Will makes for a formidable protagonist, Boatman demonstrating the irony of a violent criminal, and a member of the lowest class possible in Victorian society, demonstrating more intelligence and greater aptitude for leadership than the monied and aristocratic classes sheltering away from the undead rampaging through London. His comrade Foley, a policeman and therefore also supposedly on the opposite side of Will in terms of law and order, is another great character; from the same sort of background as Will, and yet having taken another path in life, the arrival of the watery corpses forces him into an uneasy alliance with the gang leader. Space and time preclude me from going though the other characters that appear in the story, but even minor characters have a sufficient depth to ensure they are not just two-dimensional cardboard cutouts. I was also greatly impressed by the deeply evocative descriptions Boatman used for the undead, written in a specific manner I haven’t seen for a long while, and nuanced in a way that reminds me of other talented authors published by Crystal Lake Publishing – Aaron Dries and Mark Allan Gunnells’ sublime classic Where The Dead Go To Die. In many zombie titles, the undead have little to no personality and act merely as an anonymous mass to threaten the cast of characters- but Boatman deftly avoids this common genre pitfall and manages to make the Floaters both distinctive and highly menacing at the same time.
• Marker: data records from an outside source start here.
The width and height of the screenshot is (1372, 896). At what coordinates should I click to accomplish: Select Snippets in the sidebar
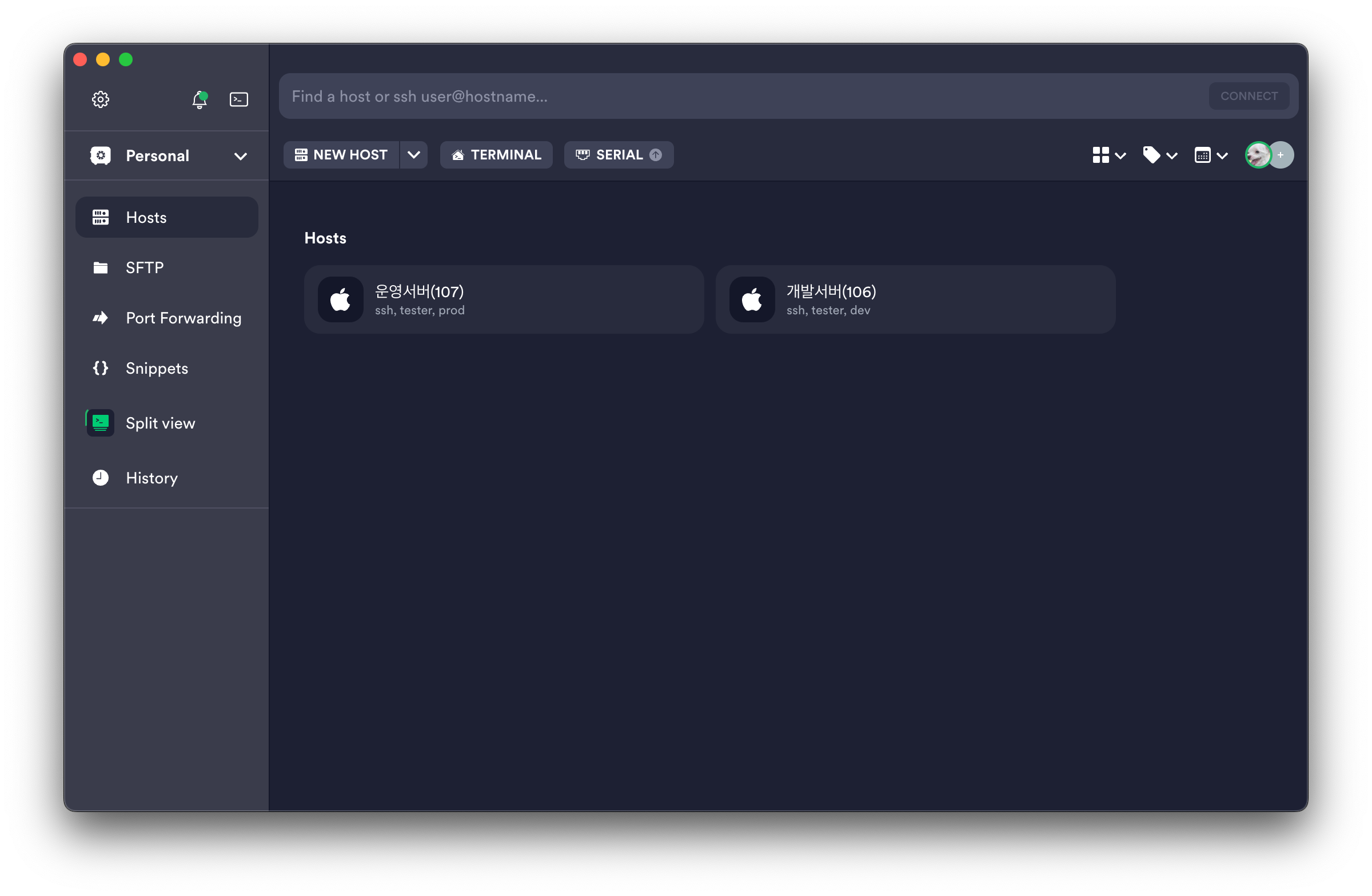(x=156, y=368)
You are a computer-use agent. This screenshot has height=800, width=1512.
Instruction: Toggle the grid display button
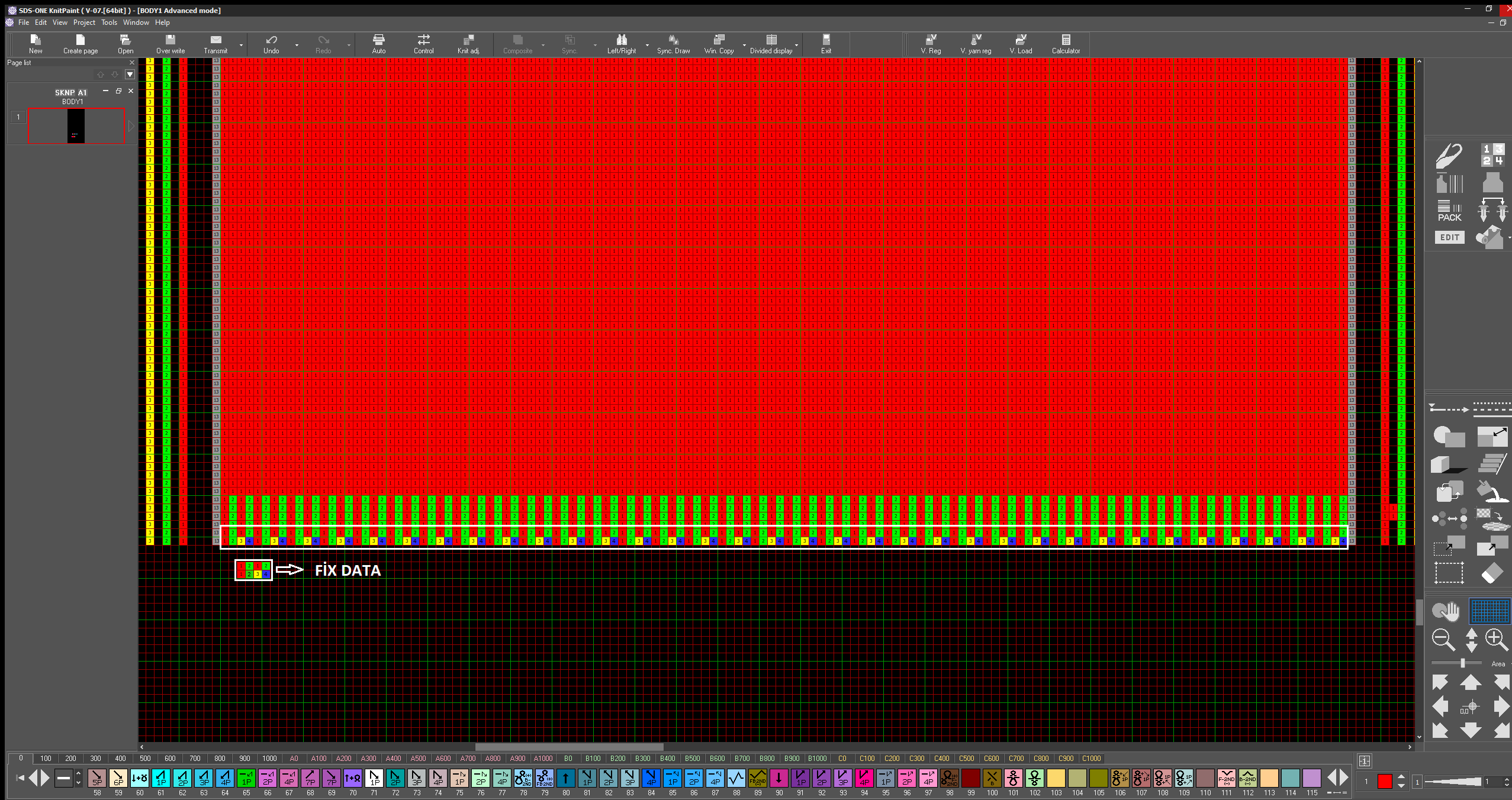tap(1490, 611)
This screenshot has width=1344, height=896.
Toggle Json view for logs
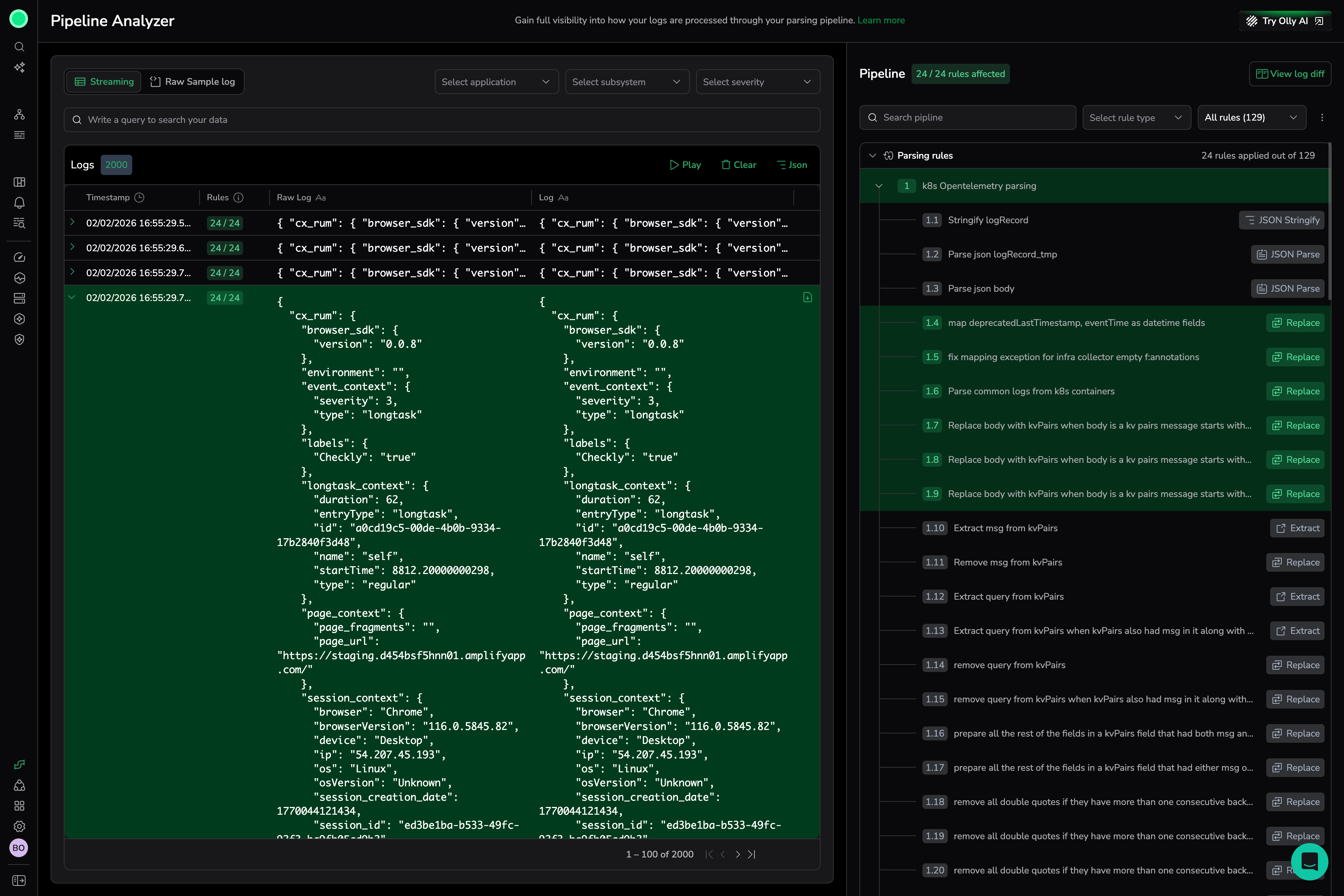(x=792, y=165)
All of this combines together with the gory, Splatterpunk-esque action sequences that litter the novella; the fascinating depiction of Late-Victorian London that anchors the entire plot; and the hugely imaginative narrative set-pieces, particularly the stomach-churning and strikingly original usage of a horse-slaughtering depot to create something utterly brilliant. Taken all together, Floaters is nothing less than an immensely enjoyable, innovative and blood-spattered take on the zombie horror genre, pumping fresh blood into the veins of a stale and moribund corpse in order to bring it back to life so it may consume more living flesh. Floaters is clear evidence that Boatman has a distinctive talent for horror stories, and I look forward to seeing what he produces in the future, hopefully in partnership with Crystal Lake Publications.